Acute exposure to streptozotocin but not human proinflammatory cytokines impairs neonatal porcine islet insulin secretion in vitro but not in vivo

  Background:  Neonatal porcine islets (NPI) are a potentially useful source of beta cells for transplantation to treat type 1 diabetes mellitus. However, cytokine exposure following xenotransplantation is likely to prevent successful NPI xenograft survival. In this study, we examined the effects of human proinflammatory cytokines (IL‐1β, IFNγ, TNFα) on NPI function and cell death.

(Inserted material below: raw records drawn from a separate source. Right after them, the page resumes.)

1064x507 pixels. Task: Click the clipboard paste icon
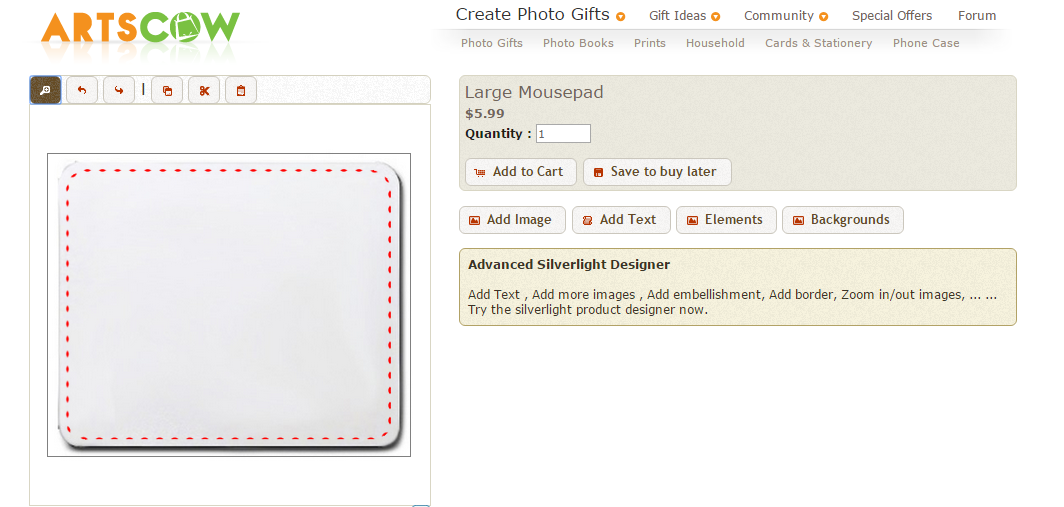pyautogui.click(x=241, y=91)
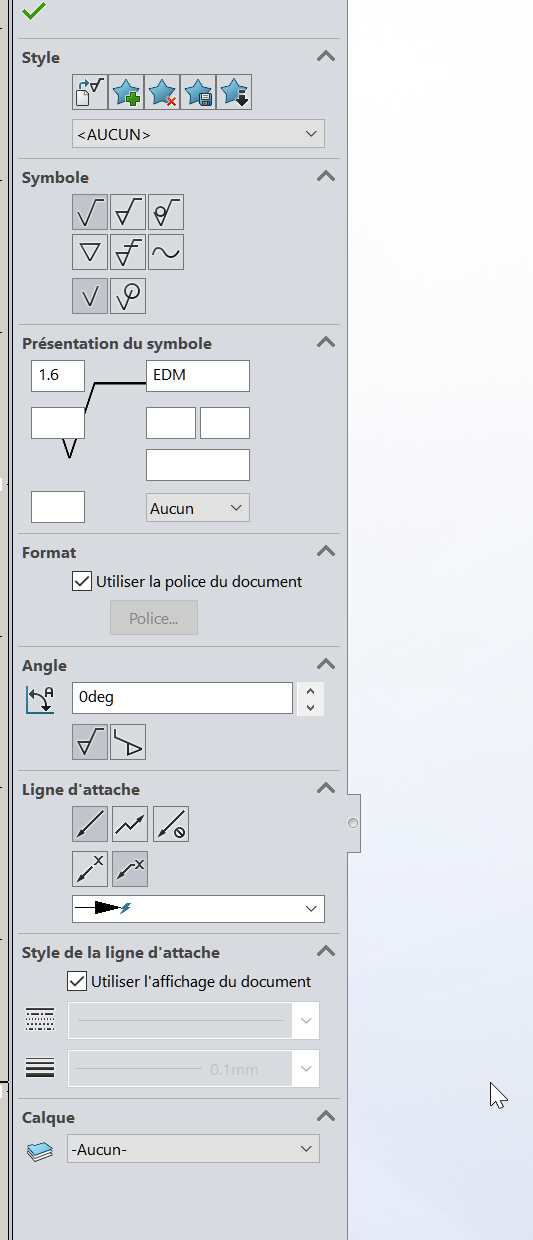Select the Add style star icon
Screen dimensions: 533x1240
point(126,93)
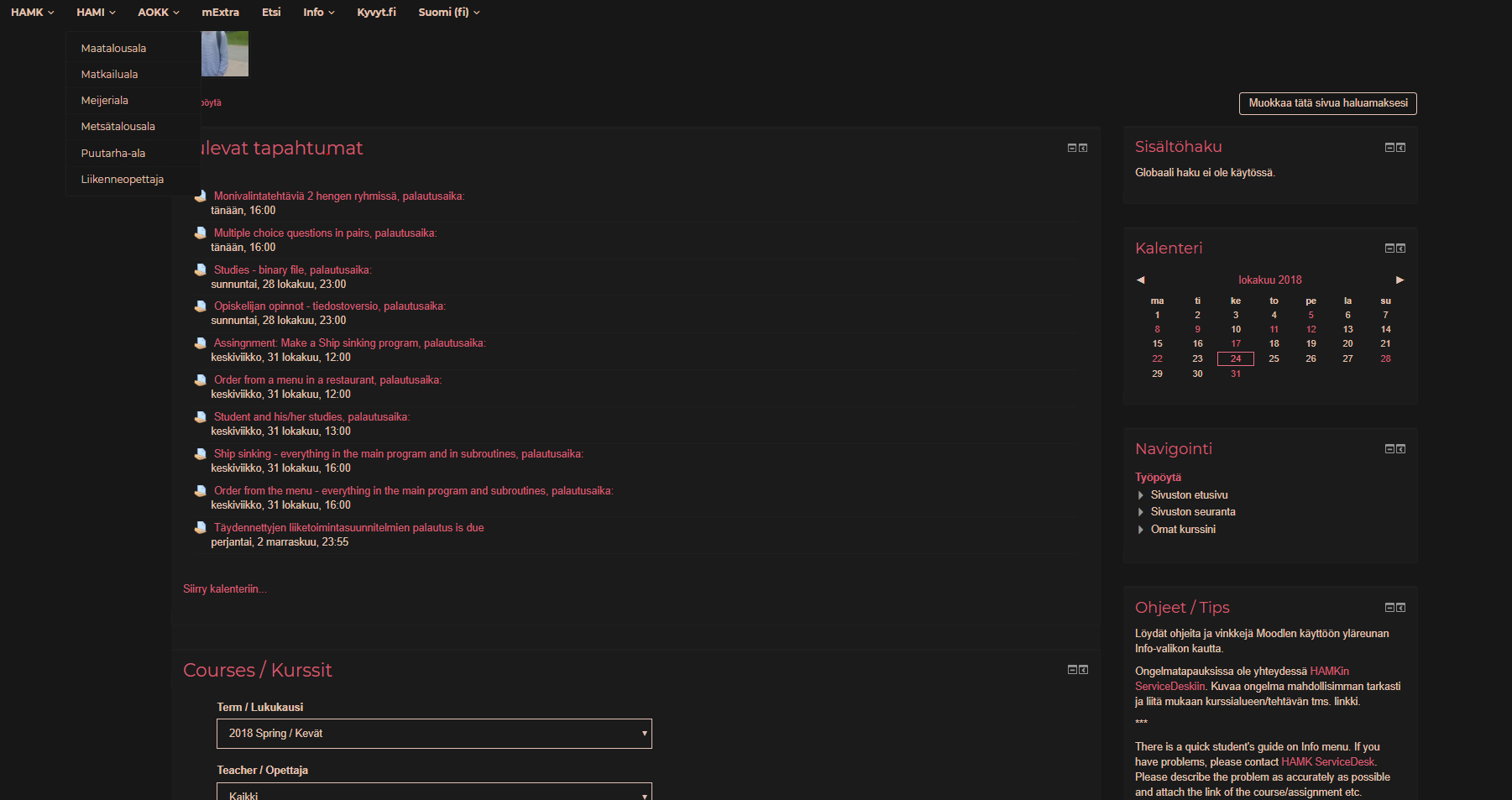
Task: Expand Omat kurssini in the navigation tree
Action: point(1140,530)
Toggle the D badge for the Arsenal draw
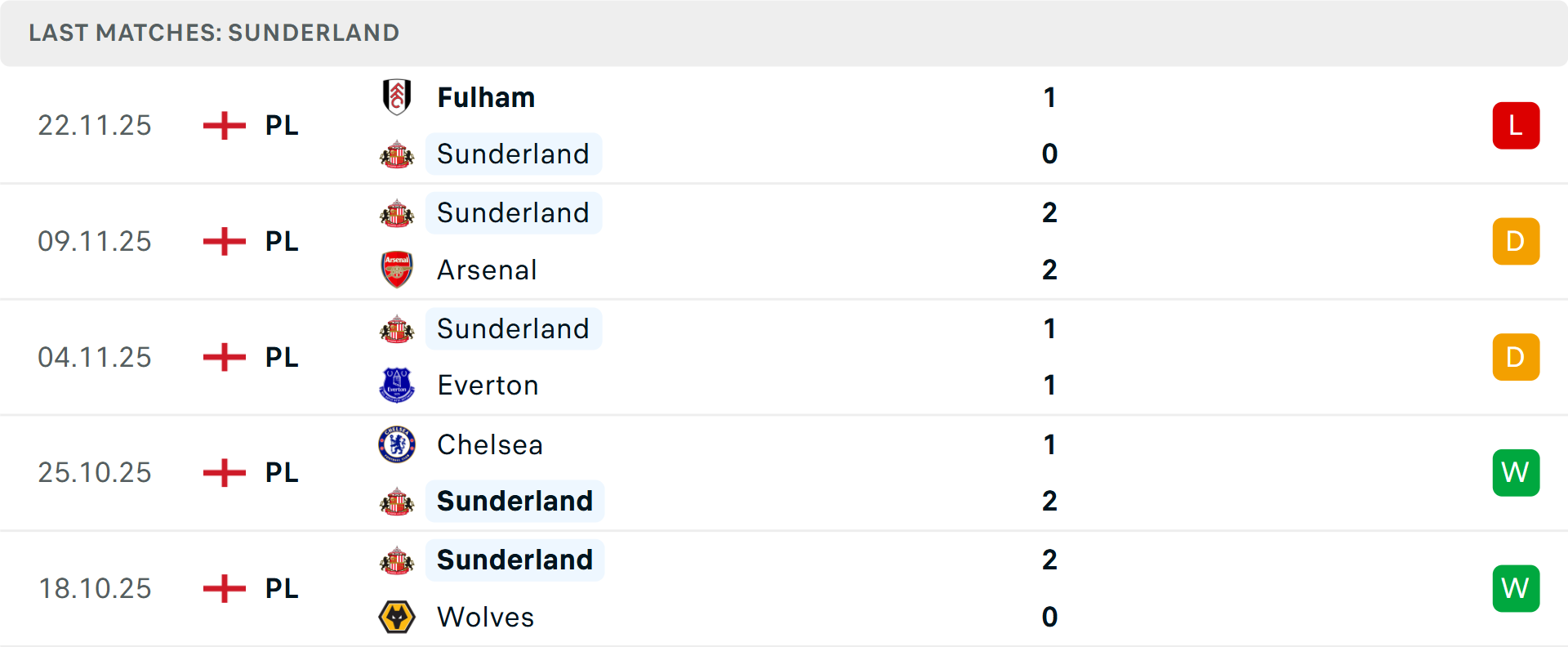 click(1516, 241)
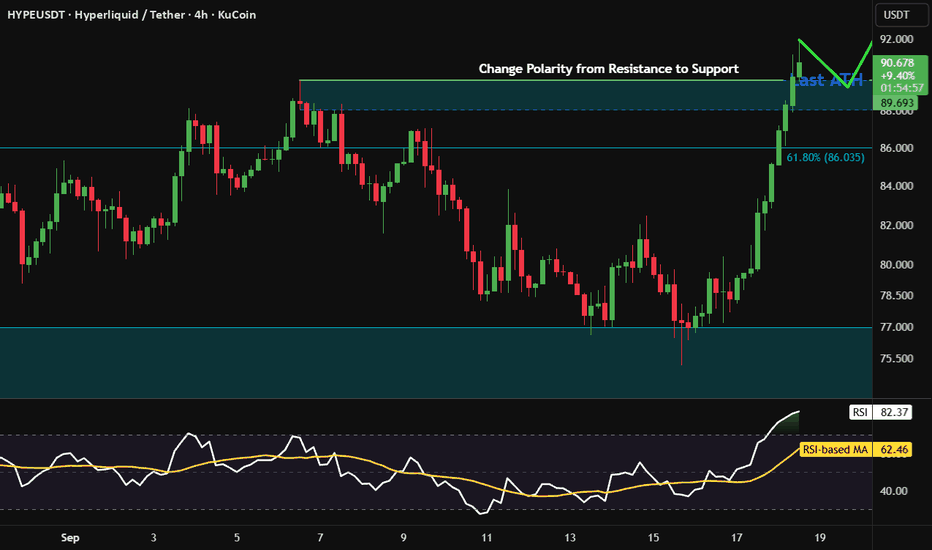
Task: Click the 17 date marker on time axis
Action: tap(736, 538)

These cytokines have been shown to be cytotoxic to beta cells, in part through the generation of nitric oxide. Therefore, we also examined NPI function after acute oxidative stress caused by streptozotocin (STZ), a nitric oxide‐generating beta cell cytotoxin. Methods:  Cultured NPI were exposed to human IL‐1β, TNFα and IFNγ for 48 h or STZ for 30 min in vitro. Cytokine exposed islets were transplanted into diabetic mice and assessed for function. Mice transplanted with control NPI were injected with STZ and also assessed metabolically. Results:  In vitro exposure to STZ, but not cytokines, significantly reduced NPI glucose stimulated insulin secretion (1.1 ± 0.1 vs. 4.3 ± 1.3‐fold stimulation index in STZ vs. control, P   <   0.05) in addition to cellular DNA recovery (57.6 ± 4.4%, P   <   0.05). Total cellular insulin content was significantly reduced in NPI exposed to either cytokines (56.6 ± 8.1%) or STZ (45.7 ± 1.6%) compared to controls (P < 0.05). Interestingly, both STZ and cytokines did not appear to negatively affect NPI function post‐transplant. Conclusions:  The potent nitric oxide generating cytotoxin STZ is able to impair in vitro NPI beta cell insulin release whereas human cytokines (IL‐1β, TNFα, IFNγ) do not affect the secretory response nor are they cytotoxic in vitro. These results may have implications for the development of anti‐rejection protocols to be used in clinical NPI xenotransplants.